:: TEKS SUMBER

Penyesuaian diri atuoplasis,
seseorang mengubah dirinya disesuaikan dengan keadaan lingkungan/dunia luar
b.
Penyesuaian diri alloplastis, yang
berarti mengubah lingkungan/dunia luar disesuaikan dengan kebutuhan dirinya.
Kedua
macam penyesuaian diri ini termasuk kedalam proses belajar, karena daripadanya
terjadi perubahan-perubahan yang kadang-kadang sangat mendalam dalam kehidupan
manusia. Namun tidak semua belajar merupakan penyesuaian diri
3)
Belajar dan Pengalaman
Keduanya
merupakan suatu proses yang dapat merubah sikap, tingkah laku dan pengetahuan
kita. Akan tetapi, belajar dan memperoleh pengalaman adalah berbeda. Contohnya
: karena bodohnya, pengalaman-pengalamannya tidak digunakan untuk belajar;
tidak digunakan untuk menambah pengalaman yang baru.
4)
Belajar dan Bermain
Dalam bermain juga terjadi belajar. Persamannya adalah bahwa dalam
belajar dan bermain keduanya terjadi perubahan. Yang dapat merubah tingkah
laku, sikap dan pengalaman.
Akan tetapi, antara keduanya ada perbedaan. Menurut arti katanya,
bermain merupakan kegiatan yang khusus anak-anak meskipun orang dewasa terdapat
juga. Sedangkan belajar merupakan kegiatan umum, terdapat pada manusia sejak
lahir sampai mati.
Menurut sifat perbedaanya adalah kegiatan belajar mempunyai tujuan
dimana tertuju pada masa depan. Jika bermain hanya ditujukan pada situasi waktu
itu saja.
5)

::::
:: MATERI YANG DISEDIAKAN

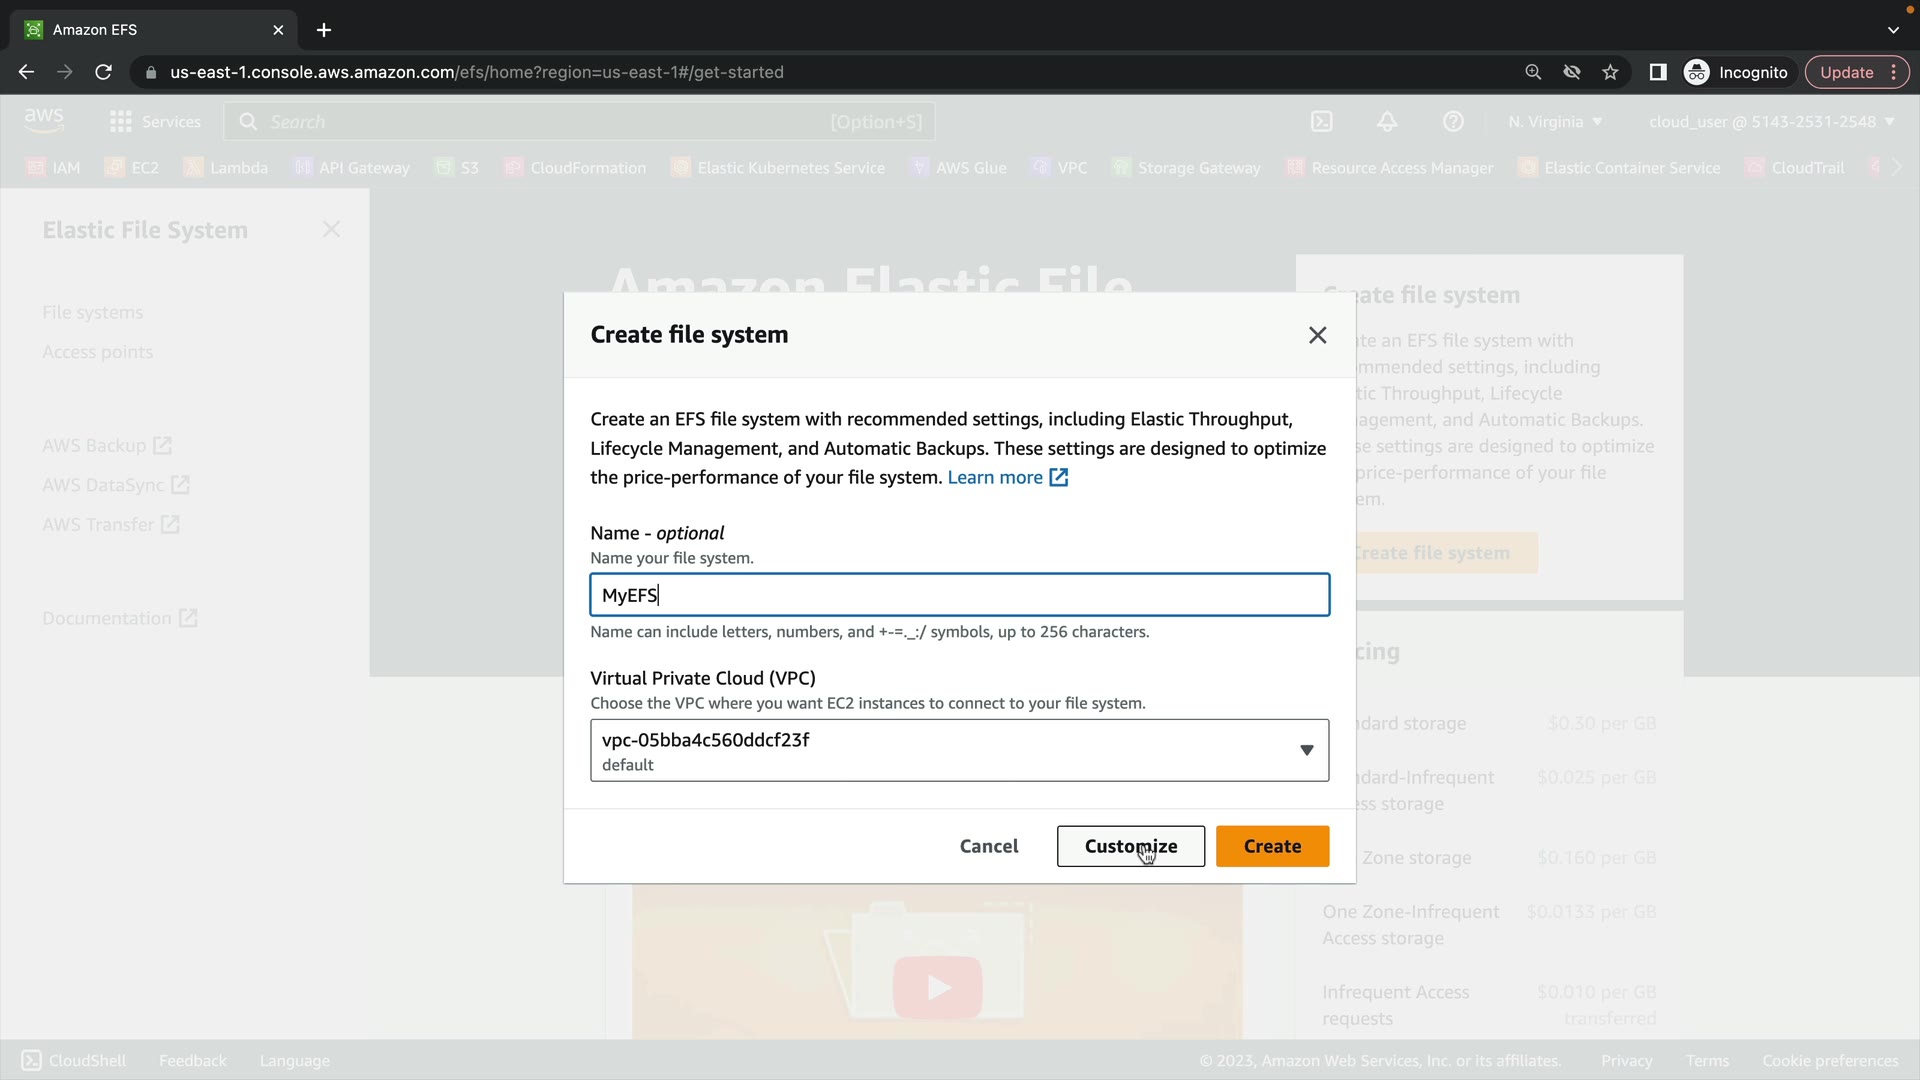Click the orange Create button
The height and width of the screenshot is (1080, 1920).
pos(1272,846)
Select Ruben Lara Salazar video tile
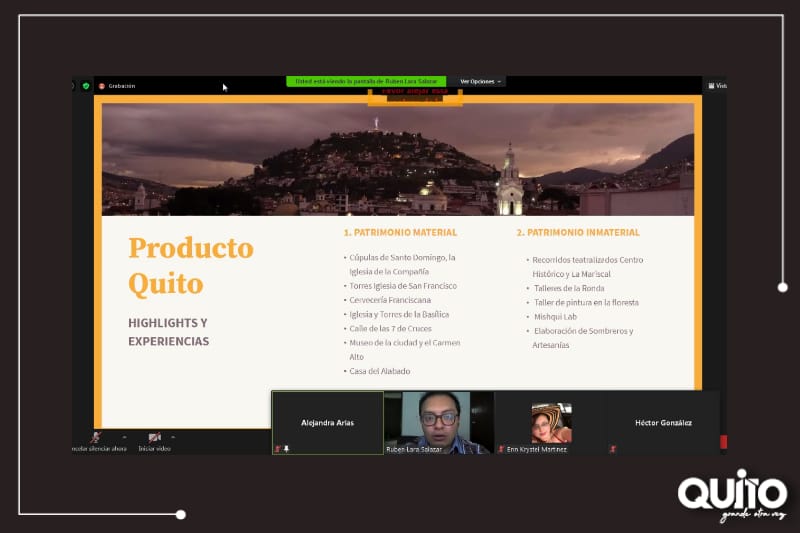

::::

» SOAL LATIHAN:
1 > Sebutkan semua hal yang menurut teks sumber dapat diubah oleh belajar dan pengalaman.
2 > Ringkaslah paragraf teks sumber yang diawali dengan "Akan tetapi, antara keduanya ada perbedaan" menjadi satu kalimat yang tetap memuat fakta utamanya.
3 > Tuliskan kembali bagian teks sumber tanpa perubahan apa pun, dimulai dari "Belajar dan Pengalaman" dan diakhiri dengan "sikap dan pengalaman.".

» JAWABAN TIAP SOAL:
1 >
- sikap
- tingkah laku
- pengetahuan

2 > Menurut arti katanya, bermain adalah kegiatan khusus anak-anak meskipun juga terdapat pada orang dewasa, sedangkan belajar adalah kegiatan umum yang terdapat pada manusia sejak lahir sampai mati.

3 >
Belajar dan Pengalaman
Keduanya
merupakan suatu proses yang dapat merubah sikap, tingkah laku dan pengetahuan
kita. Akan tetapi, belajar dan memperoleh pengalaman adalah berbeda. Contohnya
: karena bodohnya, pengalaman-pengalamannya tidak digunakan untuk belajar;
tidak digunakan untuk menambah pengalaman yang baru.
4)
Belajar dan Bermain
Dalam bermain juga terjadi belajar. Persamannya adalah bahwa dalam
belajar dan bermain keduanya terjadi perubahan. Yang dapat merubah tingkah
laku, sikap dan pengalaman.